[Records for the exercise Boundary: Start]
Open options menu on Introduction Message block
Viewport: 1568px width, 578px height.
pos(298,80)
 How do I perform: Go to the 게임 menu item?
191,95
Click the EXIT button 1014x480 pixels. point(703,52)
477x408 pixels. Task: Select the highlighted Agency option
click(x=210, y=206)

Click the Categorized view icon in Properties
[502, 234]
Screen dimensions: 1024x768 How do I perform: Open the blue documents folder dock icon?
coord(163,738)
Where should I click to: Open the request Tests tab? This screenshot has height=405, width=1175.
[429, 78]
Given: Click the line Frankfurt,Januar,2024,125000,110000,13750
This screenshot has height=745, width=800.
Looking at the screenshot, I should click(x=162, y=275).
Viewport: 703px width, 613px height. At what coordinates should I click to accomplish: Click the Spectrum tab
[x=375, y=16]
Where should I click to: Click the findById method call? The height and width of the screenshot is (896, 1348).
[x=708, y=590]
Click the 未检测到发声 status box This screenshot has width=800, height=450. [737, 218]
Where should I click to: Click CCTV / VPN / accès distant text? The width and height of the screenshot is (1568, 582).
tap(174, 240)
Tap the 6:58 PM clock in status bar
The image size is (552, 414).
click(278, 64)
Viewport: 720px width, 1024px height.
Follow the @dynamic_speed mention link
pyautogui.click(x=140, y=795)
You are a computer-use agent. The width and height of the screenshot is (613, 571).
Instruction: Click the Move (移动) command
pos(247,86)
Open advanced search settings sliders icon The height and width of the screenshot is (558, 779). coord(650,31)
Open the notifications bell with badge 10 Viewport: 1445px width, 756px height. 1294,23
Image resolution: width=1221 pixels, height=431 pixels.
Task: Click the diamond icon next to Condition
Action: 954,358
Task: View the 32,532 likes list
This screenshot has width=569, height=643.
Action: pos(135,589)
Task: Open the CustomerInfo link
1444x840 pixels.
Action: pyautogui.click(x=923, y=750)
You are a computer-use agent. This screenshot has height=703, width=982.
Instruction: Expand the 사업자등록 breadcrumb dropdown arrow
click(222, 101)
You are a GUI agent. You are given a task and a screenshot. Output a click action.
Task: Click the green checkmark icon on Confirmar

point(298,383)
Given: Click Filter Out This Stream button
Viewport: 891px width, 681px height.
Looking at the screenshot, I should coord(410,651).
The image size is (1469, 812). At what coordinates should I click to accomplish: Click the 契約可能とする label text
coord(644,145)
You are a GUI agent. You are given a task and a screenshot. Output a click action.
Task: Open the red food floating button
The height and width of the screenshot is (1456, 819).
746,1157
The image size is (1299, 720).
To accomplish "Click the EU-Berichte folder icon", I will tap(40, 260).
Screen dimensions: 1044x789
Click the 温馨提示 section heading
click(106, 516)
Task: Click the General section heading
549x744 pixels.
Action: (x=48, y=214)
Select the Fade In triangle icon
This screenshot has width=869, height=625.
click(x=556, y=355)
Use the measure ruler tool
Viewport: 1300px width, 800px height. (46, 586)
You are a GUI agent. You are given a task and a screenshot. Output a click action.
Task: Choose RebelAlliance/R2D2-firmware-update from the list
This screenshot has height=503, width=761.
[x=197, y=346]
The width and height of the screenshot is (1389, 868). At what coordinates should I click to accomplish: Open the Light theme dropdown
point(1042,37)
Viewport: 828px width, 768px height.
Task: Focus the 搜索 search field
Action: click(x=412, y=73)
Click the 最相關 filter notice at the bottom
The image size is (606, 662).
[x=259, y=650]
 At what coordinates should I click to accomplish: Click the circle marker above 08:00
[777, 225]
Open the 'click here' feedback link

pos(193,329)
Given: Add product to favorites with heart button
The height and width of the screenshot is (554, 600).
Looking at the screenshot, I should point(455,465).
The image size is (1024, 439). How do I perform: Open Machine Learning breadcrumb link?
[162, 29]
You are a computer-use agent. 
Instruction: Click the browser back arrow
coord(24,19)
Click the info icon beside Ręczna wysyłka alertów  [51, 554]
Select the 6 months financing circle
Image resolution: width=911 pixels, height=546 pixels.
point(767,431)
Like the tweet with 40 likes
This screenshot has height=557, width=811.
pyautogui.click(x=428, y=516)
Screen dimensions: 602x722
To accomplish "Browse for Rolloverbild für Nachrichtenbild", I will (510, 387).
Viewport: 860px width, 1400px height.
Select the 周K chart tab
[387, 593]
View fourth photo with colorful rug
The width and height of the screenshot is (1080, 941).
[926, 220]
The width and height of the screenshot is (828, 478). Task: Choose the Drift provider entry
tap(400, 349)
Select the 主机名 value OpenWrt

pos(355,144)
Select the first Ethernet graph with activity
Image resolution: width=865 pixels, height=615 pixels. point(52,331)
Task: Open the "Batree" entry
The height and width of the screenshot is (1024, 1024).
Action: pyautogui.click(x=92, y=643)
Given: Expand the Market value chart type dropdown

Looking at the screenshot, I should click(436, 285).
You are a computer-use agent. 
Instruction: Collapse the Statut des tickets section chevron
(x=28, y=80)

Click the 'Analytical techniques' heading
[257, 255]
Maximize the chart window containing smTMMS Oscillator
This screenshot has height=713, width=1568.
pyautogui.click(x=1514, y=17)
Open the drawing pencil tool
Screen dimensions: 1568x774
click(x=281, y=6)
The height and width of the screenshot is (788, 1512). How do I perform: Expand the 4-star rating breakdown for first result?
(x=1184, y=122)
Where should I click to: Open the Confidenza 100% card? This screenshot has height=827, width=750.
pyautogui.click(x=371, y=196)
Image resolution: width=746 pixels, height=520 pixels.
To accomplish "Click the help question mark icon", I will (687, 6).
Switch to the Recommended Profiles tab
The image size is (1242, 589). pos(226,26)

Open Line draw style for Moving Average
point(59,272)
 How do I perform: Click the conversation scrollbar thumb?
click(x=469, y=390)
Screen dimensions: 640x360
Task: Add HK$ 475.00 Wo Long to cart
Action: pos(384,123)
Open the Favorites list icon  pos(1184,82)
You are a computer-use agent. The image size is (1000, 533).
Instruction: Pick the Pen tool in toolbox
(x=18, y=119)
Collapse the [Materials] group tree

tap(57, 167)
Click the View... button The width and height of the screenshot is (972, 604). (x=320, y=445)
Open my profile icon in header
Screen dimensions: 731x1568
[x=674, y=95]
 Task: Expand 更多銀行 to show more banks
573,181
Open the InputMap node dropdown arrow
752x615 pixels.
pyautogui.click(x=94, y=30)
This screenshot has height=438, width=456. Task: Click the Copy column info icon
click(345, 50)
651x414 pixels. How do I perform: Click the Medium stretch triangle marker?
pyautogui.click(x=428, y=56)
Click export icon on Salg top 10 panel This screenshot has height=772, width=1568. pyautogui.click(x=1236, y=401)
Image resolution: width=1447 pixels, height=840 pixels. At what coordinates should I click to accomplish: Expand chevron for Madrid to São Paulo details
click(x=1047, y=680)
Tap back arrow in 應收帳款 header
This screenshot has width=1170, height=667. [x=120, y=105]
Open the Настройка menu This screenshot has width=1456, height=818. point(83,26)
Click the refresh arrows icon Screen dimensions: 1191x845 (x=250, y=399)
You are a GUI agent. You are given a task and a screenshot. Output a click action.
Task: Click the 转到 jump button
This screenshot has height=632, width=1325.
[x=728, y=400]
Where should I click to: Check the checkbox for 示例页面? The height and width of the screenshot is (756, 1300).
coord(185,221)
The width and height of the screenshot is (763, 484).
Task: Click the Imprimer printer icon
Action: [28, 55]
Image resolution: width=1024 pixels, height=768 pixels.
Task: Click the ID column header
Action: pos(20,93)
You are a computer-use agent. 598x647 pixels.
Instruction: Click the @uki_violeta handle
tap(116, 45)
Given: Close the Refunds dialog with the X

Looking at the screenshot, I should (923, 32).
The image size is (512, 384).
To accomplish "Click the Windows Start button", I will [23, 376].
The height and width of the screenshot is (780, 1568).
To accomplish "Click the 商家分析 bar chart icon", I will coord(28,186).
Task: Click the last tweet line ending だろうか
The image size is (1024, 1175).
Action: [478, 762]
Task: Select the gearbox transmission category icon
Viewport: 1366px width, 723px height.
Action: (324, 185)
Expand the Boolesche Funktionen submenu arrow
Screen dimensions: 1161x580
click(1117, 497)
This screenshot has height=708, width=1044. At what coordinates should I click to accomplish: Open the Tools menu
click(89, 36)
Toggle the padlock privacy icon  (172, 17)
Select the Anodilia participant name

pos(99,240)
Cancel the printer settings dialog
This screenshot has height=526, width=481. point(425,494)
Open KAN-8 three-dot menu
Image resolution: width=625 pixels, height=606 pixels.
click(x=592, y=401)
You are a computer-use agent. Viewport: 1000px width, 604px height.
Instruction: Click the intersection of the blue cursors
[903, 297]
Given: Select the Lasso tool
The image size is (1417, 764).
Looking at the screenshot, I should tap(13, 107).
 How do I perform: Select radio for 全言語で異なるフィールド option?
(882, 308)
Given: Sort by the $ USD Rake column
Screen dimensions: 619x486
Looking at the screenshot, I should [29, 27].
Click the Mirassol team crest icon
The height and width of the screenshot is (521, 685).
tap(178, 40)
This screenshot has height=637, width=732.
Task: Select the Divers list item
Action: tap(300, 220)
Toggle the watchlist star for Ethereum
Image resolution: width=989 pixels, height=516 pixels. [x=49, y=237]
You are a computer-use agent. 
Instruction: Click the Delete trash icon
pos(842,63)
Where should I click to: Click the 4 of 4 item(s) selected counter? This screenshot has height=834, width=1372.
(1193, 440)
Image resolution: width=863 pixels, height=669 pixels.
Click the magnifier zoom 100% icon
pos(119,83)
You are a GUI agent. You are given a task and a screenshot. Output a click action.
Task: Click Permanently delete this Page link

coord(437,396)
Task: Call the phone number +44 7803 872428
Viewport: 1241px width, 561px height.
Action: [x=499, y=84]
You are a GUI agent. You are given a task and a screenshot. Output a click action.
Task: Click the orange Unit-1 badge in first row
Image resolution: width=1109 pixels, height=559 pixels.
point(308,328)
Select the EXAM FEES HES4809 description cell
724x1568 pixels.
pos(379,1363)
[Records for the exercise Boundary: End]
• Prompt: From the entries above, extract only the lines running from the one containing "Screen dimensions: 619x486" through the one containing "Task: Click the orange", inclusive.

• Expected output:
Screen dimensions: 619x486
Looking at the screenshot, I should [29, 27].
Click the Mirassol team crest icon
The height and width of the screenshot is (521, 685).
tap(178, 40)
This screenshot has height=637, width=732.
Task: Select the Divers list item
Action: tap(300, 220)
Toggle the watchlist star for Ethereum
Image resolution: width=989 pixels, height=516 pixels. [x=49, y=237]
You are a computer-use agent. 
Instruction: Click the Delete trash icon
pos(842,63)
Where should I click to: Click the 4 of 4 item(s) selected counter? This screenshot has height=834, width=1372.
(1193, 440)
Image resolution: width=863 pixels, height=669 pixels.
Click the magnifier zoom 100% icon
pos(119,83)
You are a GUI agent. You are given a task and a screenshot. Output a click action.
Task: Click Permanently delete this Page link

coord(437,396)
Task: Call the phone number +44 7803 872428
Viewport: 1241px width, 561px height.
Action: [x=499, y=84]
You are a GUI agent. You are given a task and a screenshot. Output a click action.
Task: Click the orange Unit-1 badge in first row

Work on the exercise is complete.